Неуправляемая, ревущая в несколько сот глоток орда, по пути разбивая ларьки и переворачивая одиноко стоявшие машины, заполнила площадь перед обкомом партии.

Испуганная власть даже не пыталась разобраться. Она тут же объявила народу, что все без исключения цыгане будут сурово наказаны, а расследование начнётся немедленно и будет взято под контроль лично прокурором области.

Это подействовало как на быка – красная тряпка, как сигнал к атаке. Бросив гроб на землю, бунтующая орава ринулась назад, расправляться с цыганами. Но те уже успели исчезнуть.
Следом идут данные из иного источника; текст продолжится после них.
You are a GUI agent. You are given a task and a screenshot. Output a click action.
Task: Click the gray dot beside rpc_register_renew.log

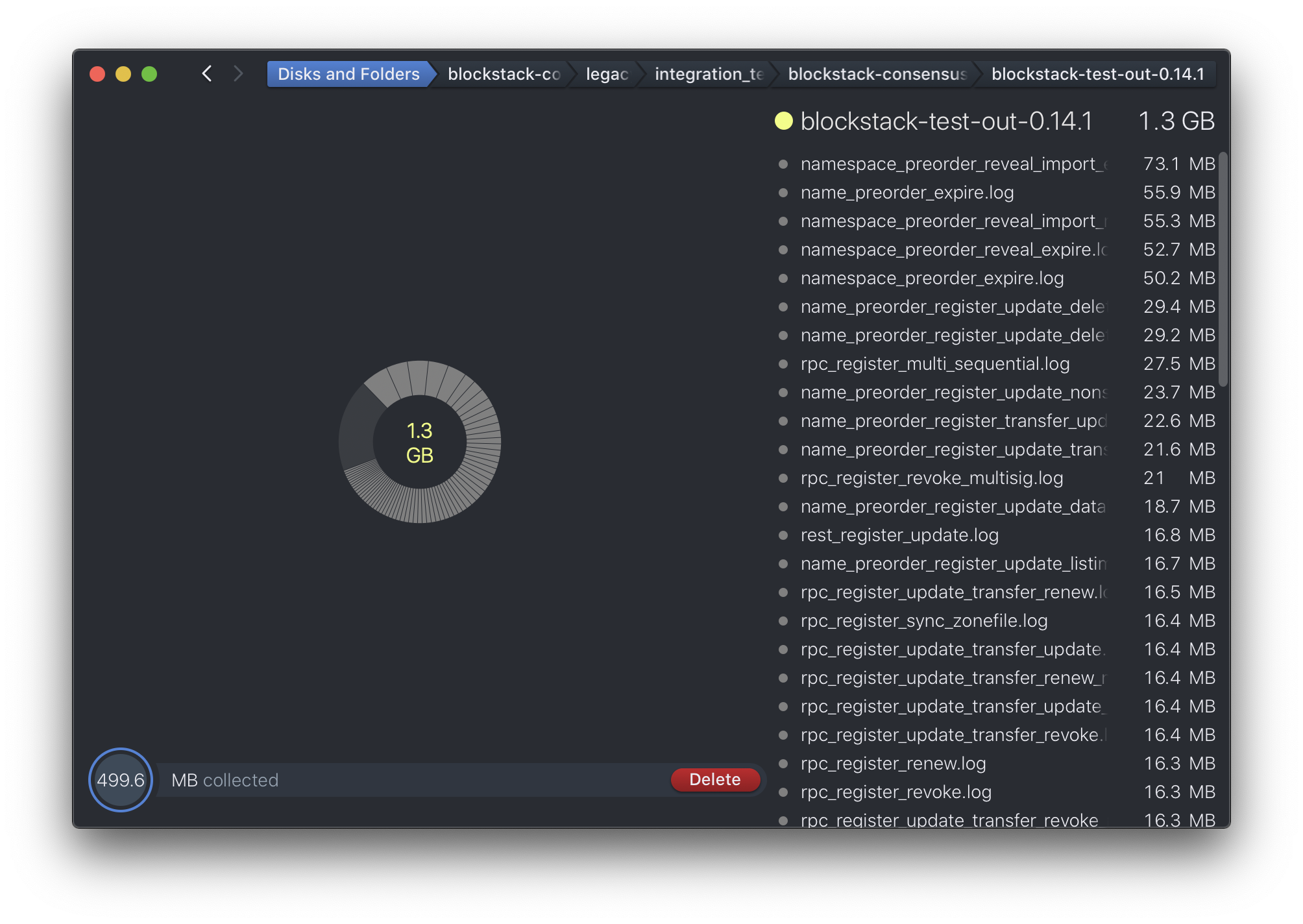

Тогда стали грабить и жечь цыганский посёлок, вымещая злобу на оставшихся беззащитными собаках и кошках.

ТРЕМЯ ЧАСАМИ РАНЬШЕ…

На площади, опустевшей после убийства, Люба, Мария и кое-как поднявшийся на ноги Борис всё ещё никак не могли прийти в себя.

Они со страхом смотрели то на труп, то на Надью, которая, опустившись на землю, обхватила голову руками и тихонько – даже не плакала – выла, не отрывая взгляда от мёртвого тела.

Первой опомнилась Мария – полная, с покрытым глубокими морщинами и слишком тёмным даже для цыганки лицом. В свои пятьдесят пять она выглядела лет на десять старше.

Чувствуя уже привычную боль в левой стороне груди («Опять сердце…»), она, закусив губу, рывком подняла Надью на ноги и, скомандовав голосом, привыкшим к повиновению: «Домой, все домой! Боря, а ты… идти сможешь? – Тот кивнул. – Тогда мухой за дядей Ромой, пусть едет к нам. Да поживей!» – первая посеменила по направлению к дому.

Добравшись до своей мазанки, она первым делом крикнула Любе:

– Корвалолу мне… накапай! – Но, не дожидаясь её и отодвинув вместе с Надьей сундук в сенях, вынула четыре небольших доски пола и по лесенке, кряхтя, спустилась в холодный подвал.